**** Exercise inputs ****
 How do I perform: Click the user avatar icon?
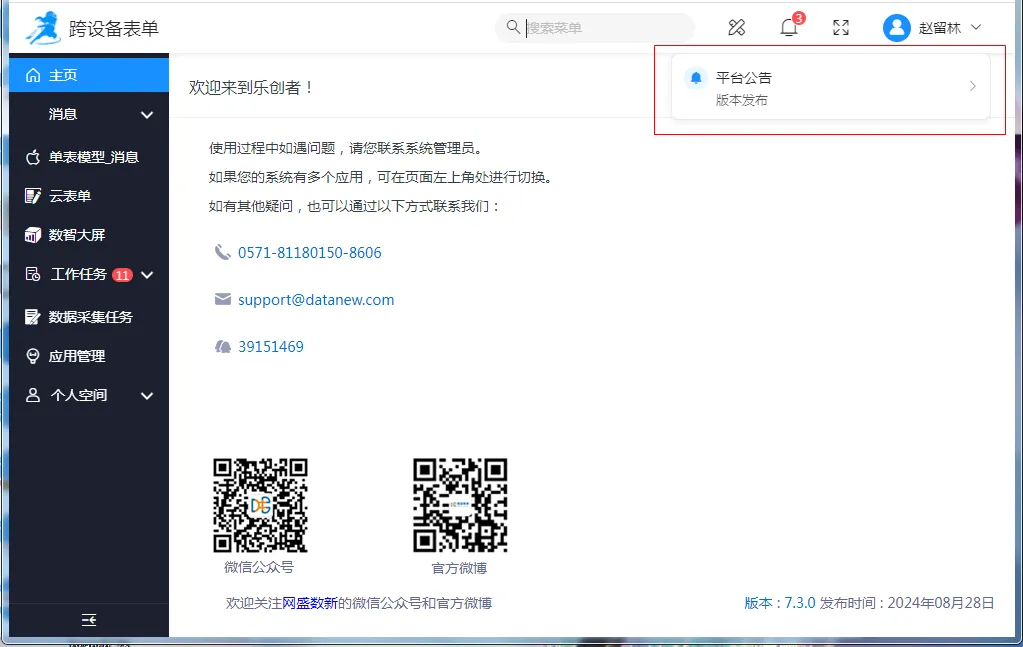(896, 28)
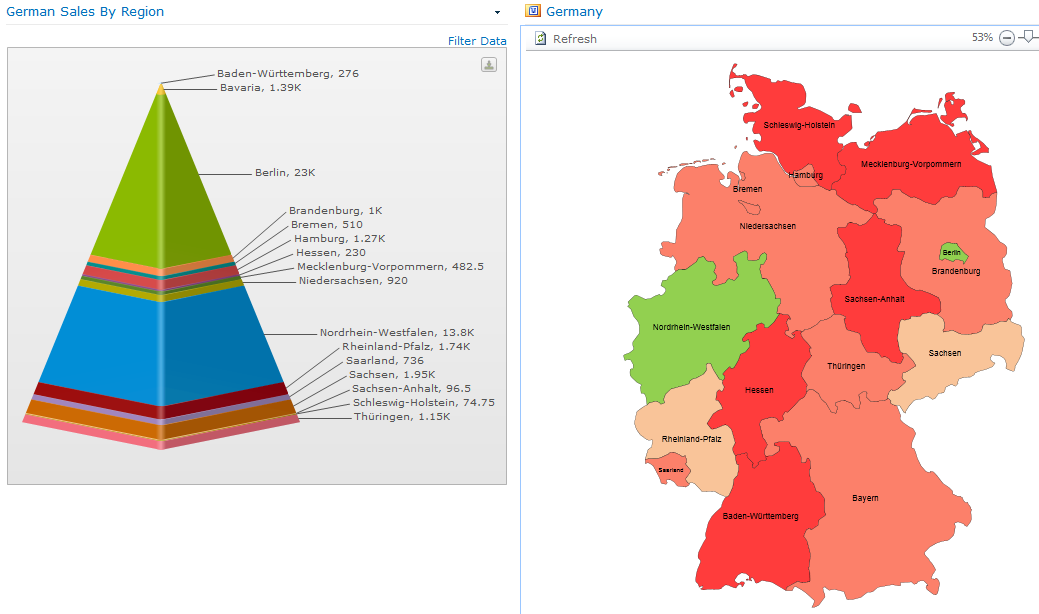Click the export icon on the pyramid chart

pos(488,63)
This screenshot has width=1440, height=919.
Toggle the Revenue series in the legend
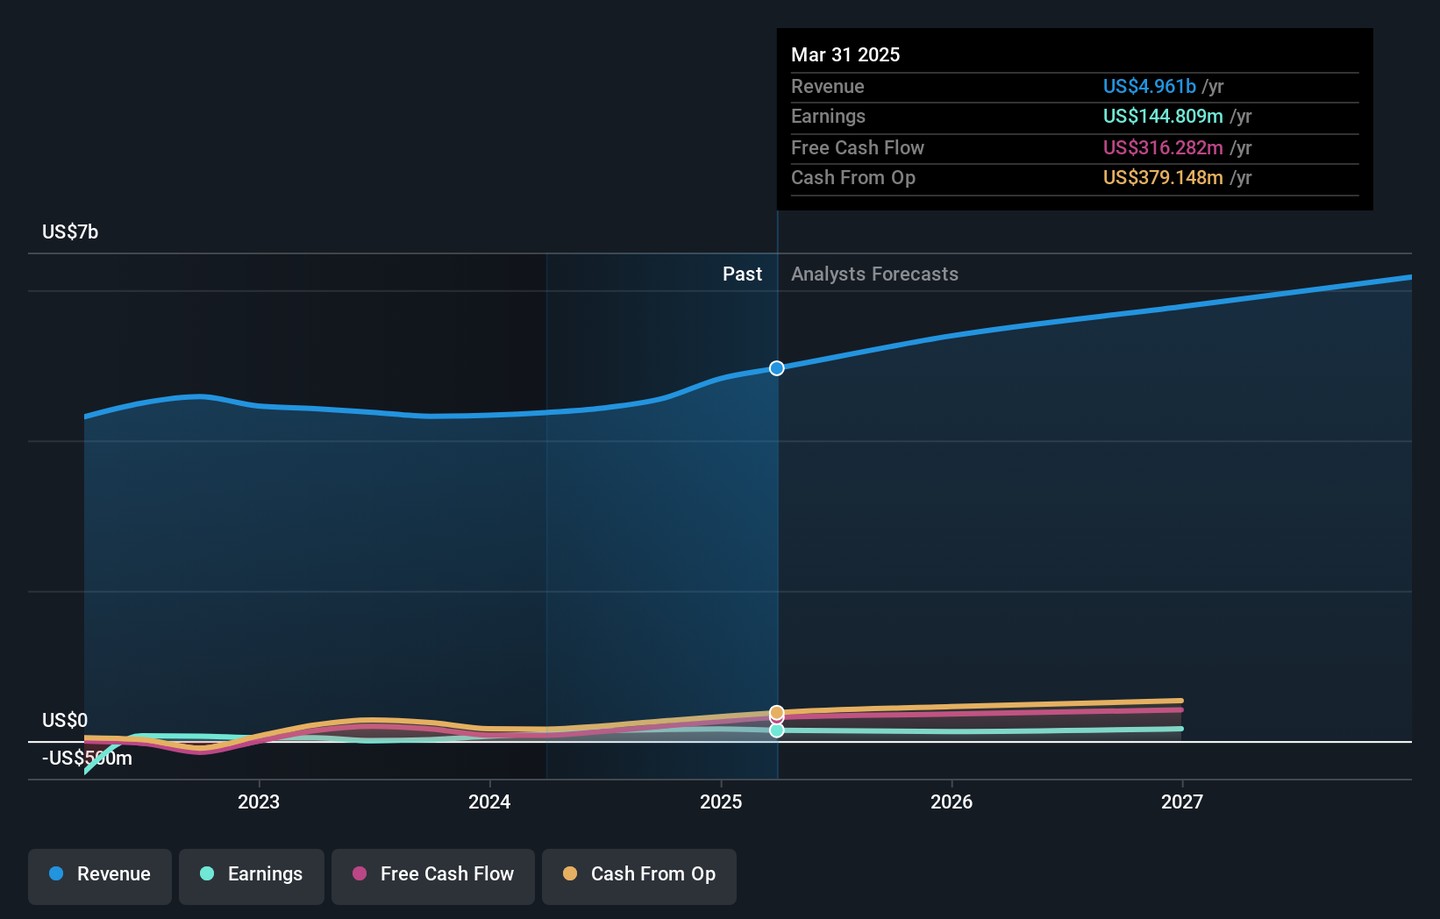100,874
****
Give the records again exactly, minus the pictures.

 How do I perform: Click the user avatar icon?
(896, 28)
Click the export icon on the pyramid chart

pos(488,63)
This screenshot has width=1440, height=919.
Toggle the Revenue series in the legend
100,874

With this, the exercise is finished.